I dare you to try to read Psalm 29 without raising your voice. Try it. Move your lips, raise your voice! Reading this one out loud causes the air to vibrate with an almost electrical feeling of power. You might notice the importance of repeated words and the rising currents of the stirring of your spirit in response.

Acts tells us that when some disciples in Corinth received the Holy Spirit, the first thing they did was speak! Again, here is the power of voice expressing and encouraging the vibrations of the soul.

Finally, in the Mark passage, John uses his voice too. He proclaims. (The word proclaim is used twice in verses 4-8, this is important stuff to speak out loud!) The hearers respond, and moved by the words they accept baptism as a sign of turning toward God. Jesus is one of them. When he is baptised, there is a VOICE. Words from heaven speak to him and God claims Jesus as beloved and pleasing. No silent contemplation here!

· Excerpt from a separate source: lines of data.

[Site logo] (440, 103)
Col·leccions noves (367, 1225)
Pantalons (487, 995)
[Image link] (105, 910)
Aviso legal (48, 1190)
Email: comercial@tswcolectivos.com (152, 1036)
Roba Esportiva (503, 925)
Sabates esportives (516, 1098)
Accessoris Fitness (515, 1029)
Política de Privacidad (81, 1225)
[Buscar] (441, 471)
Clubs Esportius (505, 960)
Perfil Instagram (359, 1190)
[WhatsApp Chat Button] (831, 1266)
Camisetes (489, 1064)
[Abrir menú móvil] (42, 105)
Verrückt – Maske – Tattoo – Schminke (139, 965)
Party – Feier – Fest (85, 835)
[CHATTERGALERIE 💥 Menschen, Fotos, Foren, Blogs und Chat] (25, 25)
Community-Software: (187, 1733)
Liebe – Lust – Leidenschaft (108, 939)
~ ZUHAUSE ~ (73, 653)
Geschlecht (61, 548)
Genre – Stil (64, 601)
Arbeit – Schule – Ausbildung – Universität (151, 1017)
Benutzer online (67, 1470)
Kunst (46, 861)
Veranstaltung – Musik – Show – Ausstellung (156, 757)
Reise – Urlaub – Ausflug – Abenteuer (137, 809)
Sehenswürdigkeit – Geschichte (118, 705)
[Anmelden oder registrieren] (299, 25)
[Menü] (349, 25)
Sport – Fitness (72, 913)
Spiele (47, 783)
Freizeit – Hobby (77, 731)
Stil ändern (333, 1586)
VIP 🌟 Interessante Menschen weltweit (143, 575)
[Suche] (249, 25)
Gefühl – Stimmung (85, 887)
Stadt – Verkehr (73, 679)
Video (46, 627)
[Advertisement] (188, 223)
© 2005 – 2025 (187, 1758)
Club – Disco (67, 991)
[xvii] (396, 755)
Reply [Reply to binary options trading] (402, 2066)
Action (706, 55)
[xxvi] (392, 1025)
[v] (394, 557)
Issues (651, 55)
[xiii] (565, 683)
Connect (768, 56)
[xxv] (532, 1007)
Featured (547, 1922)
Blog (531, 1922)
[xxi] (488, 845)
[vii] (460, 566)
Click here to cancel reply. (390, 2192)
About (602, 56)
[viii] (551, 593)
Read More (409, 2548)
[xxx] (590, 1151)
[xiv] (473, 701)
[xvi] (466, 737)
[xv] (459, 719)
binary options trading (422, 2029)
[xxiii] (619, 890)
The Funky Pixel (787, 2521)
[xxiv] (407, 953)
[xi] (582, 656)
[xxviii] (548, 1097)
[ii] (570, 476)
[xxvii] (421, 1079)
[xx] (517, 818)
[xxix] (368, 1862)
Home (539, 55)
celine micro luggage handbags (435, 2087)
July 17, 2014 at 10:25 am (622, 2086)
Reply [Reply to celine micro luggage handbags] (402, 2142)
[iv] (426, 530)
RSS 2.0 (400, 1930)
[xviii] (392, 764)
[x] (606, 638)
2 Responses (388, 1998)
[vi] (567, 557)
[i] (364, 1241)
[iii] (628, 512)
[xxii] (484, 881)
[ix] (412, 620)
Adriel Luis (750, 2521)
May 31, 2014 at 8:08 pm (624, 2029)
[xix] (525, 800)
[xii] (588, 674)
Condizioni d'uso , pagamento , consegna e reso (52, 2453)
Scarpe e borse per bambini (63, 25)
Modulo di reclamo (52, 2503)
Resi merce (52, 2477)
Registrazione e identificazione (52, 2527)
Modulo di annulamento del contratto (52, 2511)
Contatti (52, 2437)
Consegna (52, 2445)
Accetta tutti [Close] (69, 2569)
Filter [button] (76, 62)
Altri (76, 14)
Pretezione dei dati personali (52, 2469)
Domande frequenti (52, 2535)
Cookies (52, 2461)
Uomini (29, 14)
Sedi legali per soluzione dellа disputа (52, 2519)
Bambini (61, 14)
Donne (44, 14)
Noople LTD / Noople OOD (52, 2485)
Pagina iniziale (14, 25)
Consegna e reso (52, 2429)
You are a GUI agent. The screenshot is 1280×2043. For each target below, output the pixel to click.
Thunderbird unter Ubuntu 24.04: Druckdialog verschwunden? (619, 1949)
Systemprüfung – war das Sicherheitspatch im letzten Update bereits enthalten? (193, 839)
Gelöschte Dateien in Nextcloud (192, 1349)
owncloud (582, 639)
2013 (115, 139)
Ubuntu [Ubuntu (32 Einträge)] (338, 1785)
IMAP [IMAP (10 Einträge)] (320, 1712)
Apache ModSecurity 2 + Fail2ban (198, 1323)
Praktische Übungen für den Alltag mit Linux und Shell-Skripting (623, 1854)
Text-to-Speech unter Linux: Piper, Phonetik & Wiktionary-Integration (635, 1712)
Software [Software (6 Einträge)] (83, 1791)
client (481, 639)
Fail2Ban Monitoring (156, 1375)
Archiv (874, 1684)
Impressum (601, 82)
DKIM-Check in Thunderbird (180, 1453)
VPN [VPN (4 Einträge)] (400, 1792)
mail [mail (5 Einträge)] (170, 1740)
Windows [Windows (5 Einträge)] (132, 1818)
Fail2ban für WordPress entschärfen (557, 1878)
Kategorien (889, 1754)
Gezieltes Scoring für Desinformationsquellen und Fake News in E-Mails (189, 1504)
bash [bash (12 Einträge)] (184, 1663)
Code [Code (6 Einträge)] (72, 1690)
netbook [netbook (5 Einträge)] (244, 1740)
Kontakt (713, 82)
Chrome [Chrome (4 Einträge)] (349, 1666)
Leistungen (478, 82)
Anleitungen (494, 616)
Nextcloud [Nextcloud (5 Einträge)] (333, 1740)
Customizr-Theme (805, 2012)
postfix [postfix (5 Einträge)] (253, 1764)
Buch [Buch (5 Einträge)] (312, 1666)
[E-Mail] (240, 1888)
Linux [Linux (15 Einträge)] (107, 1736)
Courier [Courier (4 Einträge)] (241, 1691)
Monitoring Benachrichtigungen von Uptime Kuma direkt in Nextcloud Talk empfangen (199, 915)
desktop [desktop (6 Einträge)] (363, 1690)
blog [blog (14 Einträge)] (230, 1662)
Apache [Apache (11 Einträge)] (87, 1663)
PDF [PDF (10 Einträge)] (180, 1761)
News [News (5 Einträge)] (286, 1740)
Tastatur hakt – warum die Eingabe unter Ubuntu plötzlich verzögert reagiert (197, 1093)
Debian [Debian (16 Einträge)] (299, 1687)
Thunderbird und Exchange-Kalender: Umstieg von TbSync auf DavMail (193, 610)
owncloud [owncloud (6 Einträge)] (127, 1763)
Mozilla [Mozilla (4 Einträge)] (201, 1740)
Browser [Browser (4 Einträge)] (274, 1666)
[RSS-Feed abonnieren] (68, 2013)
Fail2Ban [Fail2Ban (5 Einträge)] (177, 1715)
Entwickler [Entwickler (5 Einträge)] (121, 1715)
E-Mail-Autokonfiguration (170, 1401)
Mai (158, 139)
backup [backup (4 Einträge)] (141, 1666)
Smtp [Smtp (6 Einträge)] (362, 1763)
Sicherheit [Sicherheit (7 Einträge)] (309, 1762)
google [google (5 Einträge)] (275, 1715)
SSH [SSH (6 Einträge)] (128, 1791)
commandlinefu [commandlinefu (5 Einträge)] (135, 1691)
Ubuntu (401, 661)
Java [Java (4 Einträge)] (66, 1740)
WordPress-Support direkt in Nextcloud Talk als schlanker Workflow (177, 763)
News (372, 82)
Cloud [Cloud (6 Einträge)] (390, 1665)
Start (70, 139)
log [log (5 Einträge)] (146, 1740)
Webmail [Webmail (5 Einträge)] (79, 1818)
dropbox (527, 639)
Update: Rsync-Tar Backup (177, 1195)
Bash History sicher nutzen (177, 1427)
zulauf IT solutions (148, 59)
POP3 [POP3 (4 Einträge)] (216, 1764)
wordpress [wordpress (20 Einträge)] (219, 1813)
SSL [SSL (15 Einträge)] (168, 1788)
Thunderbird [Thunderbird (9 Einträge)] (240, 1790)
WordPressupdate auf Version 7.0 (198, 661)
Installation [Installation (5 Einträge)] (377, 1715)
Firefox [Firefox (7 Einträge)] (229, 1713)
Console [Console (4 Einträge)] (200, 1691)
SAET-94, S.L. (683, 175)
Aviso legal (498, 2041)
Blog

In our world of information, of email and twitter and texting, and snapchat, and recorded help lines, a real voice is refreshing. The voice of scripture, proclaimed aloud, is invigorating. Heard in community it might even be revitalizing.

Let's not always read our scripture silently by ourselves. Or in soothing monotones. Or in stumbling, unpracticed flatness. Or in a rushed babbling tangle of nervous syllables. Slow down. Move your lips, raise your voice, really hear the power of these stories!